The Government’s 5G strategy, published at Spring Budget 2017, set out the framework and steps that they will take to ensure that the UK is a world leader in the development of 5G mobile networks and services. Currently there is a spectrum bidding ‘log-jam’ which we reported upon in our October issue – any updates on that issue are not reported here.
Strategy in a Nutshell:
The current UK Government strategy is a series of ‘aims’.
- Accelerate the deployment of 5G networks and ensure that the UK can take early advantage of the applications those networks can enable
- Maximise the productivity and efficiency benefits to the UK from 5G
- Create new opportunities for UK businesses at home and abroad, and encourage inward investment
So, what does the new Ofcom report add to this in terms of fleshing out the rhetoric?

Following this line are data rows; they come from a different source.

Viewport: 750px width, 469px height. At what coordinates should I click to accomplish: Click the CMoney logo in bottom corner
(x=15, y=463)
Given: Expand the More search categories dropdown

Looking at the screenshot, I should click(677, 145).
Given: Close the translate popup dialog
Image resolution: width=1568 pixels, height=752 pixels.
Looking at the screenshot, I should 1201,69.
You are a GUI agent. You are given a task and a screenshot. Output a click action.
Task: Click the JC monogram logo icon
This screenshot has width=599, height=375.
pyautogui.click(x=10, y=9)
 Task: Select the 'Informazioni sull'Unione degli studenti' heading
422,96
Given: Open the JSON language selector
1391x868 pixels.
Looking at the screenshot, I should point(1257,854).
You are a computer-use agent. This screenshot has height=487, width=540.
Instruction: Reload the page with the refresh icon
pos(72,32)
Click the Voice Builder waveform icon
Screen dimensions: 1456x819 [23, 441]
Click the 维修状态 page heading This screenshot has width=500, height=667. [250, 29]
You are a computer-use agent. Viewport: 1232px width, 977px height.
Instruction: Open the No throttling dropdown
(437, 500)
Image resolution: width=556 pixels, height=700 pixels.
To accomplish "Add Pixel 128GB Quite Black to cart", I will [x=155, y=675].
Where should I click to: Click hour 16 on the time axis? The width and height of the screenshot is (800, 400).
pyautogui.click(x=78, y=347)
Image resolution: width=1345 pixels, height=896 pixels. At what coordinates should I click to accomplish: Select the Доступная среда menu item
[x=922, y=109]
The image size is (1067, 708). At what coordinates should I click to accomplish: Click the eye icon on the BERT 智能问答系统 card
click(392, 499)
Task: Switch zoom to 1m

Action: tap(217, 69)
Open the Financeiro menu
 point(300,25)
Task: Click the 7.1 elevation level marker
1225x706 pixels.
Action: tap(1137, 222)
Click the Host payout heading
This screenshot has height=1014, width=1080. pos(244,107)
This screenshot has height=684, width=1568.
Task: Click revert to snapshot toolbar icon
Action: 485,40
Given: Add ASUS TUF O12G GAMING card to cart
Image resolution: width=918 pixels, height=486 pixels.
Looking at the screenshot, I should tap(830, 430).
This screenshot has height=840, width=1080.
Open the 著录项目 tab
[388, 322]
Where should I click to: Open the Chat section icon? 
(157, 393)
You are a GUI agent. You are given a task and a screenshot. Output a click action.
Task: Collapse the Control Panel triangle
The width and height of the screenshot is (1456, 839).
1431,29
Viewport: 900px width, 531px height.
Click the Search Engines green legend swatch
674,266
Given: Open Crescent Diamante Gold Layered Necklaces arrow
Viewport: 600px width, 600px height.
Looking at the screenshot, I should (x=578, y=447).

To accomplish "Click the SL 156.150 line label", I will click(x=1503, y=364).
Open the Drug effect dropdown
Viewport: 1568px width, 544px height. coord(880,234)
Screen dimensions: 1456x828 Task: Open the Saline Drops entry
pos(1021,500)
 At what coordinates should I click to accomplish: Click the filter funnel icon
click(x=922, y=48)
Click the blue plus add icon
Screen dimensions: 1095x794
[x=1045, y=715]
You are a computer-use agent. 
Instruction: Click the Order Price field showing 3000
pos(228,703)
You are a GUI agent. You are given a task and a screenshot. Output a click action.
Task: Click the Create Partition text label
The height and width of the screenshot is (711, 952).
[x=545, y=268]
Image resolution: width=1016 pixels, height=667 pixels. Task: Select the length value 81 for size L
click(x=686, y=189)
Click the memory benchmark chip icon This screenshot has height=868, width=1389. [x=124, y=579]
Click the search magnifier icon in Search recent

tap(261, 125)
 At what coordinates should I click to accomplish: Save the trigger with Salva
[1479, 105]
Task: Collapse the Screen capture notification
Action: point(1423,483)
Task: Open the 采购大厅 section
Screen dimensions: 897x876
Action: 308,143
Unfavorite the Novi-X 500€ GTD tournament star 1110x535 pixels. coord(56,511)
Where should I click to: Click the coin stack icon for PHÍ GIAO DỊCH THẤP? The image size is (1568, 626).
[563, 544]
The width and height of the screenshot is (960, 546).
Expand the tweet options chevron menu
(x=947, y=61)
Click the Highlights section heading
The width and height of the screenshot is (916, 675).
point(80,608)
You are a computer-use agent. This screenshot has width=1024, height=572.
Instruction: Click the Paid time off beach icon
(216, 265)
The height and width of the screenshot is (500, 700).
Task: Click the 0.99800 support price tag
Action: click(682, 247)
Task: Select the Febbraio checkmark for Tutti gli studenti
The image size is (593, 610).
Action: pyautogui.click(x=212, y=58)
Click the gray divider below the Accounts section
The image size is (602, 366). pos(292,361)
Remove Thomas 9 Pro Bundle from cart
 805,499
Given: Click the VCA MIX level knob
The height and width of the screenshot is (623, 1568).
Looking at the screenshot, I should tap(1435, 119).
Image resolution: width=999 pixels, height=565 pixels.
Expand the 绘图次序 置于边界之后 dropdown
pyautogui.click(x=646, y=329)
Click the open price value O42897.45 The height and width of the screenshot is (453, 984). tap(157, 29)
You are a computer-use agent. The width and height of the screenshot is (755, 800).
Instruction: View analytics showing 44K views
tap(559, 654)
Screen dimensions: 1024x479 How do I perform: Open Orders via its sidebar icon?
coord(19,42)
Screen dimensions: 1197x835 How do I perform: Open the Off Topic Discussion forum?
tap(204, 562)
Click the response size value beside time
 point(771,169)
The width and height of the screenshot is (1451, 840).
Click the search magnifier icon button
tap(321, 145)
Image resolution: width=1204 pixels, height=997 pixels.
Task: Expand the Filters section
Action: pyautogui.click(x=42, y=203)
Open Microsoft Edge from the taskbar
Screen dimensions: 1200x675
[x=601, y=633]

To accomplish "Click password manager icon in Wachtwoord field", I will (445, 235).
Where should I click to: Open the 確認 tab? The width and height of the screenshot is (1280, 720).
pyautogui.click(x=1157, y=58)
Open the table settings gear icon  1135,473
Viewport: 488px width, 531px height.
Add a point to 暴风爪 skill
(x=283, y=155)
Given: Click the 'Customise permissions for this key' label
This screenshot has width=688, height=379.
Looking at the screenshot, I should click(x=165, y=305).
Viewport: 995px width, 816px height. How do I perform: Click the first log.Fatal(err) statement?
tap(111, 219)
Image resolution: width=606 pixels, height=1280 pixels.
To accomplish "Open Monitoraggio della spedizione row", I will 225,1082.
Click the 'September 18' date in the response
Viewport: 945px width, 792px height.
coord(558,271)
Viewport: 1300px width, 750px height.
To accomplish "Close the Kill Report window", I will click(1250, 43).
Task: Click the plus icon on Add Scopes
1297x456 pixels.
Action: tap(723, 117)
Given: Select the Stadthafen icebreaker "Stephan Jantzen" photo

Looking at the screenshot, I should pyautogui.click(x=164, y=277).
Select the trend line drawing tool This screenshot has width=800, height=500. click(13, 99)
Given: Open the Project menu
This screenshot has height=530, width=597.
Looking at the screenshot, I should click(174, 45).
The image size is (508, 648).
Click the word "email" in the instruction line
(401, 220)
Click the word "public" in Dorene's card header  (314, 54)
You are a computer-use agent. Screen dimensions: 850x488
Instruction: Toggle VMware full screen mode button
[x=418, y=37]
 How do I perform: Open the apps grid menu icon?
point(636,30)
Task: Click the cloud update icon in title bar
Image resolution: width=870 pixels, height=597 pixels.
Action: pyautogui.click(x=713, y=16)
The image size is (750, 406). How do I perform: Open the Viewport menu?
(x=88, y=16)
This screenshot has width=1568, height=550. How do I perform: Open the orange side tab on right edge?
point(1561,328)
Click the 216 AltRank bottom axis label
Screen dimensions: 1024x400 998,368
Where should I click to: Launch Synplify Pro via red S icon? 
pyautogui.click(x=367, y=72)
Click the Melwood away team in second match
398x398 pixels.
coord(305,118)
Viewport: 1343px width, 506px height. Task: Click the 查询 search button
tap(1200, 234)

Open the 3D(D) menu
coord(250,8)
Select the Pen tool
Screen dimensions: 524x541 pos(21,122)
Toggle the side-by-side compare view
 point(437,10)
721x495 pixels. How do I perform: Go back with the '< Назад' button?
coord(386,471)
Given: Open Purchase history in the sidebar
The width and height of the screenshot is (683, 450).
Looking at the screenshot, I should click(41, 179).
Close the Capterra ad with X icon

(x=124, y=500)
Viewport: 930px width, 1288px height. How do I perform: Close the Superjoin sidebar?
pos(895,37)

Sitting behind these stated strategy aims is the potential size of the global 5G prize – a recent report by IHS Technology estimated 5G will enable USD$12.3 trillion of global economic output in 2035 – the UK Government wants to ensure that the we are at the forefront of 5G developments, so that we can maximise the potential benefits to our economy and citizens.
The Ofcom report confirms there is broad consensus that commercial rollout of 5G in the UK should begin by 2020, with competition likely to drive the mobile market to initially provide enhanced mobile broadband services. The path to the commercialisation of 5G use cases which rely on its other capabilities – particularly those which could be more disruptive – is less clear.
The Government’s 5G Testbeds and Trials Programme, working in partnership with industry and others, will help demonstrate the market for 5G services and improve the commercial case for investment.
The Government says it understands that operators are continuing to focus on densifying their existing 4G networks to satisfy increasing demand for data from their customers. As 4G evolves into 5G, they expect that it will be accompanied by a proliferation of small cells in ‘connectivity hotspots’. These small cells will require access to power and to fibre networks for data transport, which is likely to raise a number of challenges, both practical and economic.
The Government has committed to create a UK 5G Innovation Network to operate alongside the 5G Testbeds and Trials Programme to provide a significant boost to the development of the UK’s 5G ecosystem. This Innovation Network will be up and running in early 2018 and will be operated by CW, in partnership with the Knowledge Transfer Network and TM Forum following a competitive bid process concluded at the end of last year.
The report also covers plans for road, rail and city coverage but it is in the area of creating the right environment for commercial investment for the underlying infrastructure and services and here the £1 billion new funding earmarked in 2016 for the National Productivity Investment Fund to support the next generation of digital infrastructure in the UK is starting to be used.
In the Autumn Budget 2017 an allocation of £160 million from the Fund for the 5G Testbeds and Trials Programme was announced. This included £10 million that will be used to create facilities where the security of networks can be tested and proven, working with the National Cyber Security Service.
The UK Government seems intent on meeting the challenges of 5G and to identify and address the barriers that could stand in the way of their aims by setting up a new cross-Whitehall task force, led by DCMS, to drive changes to make it easier for digital infrastructure to be rolled out.
In the run up to the release of this Ofcom report there had been rumblings in the press that Gavin Patterson, CEO at BT, had stated at a Huawei conference that his company was finding it hard to make the business case for 5G. For the UK to succeed in the digital age we need all the big players on board and there seems to be a lot of politicking going on right now. Whilst this is understandable given the huge commercial investments required and opportunities available, we really do need keep on top of progress. You can download the Ofcom report from their web site.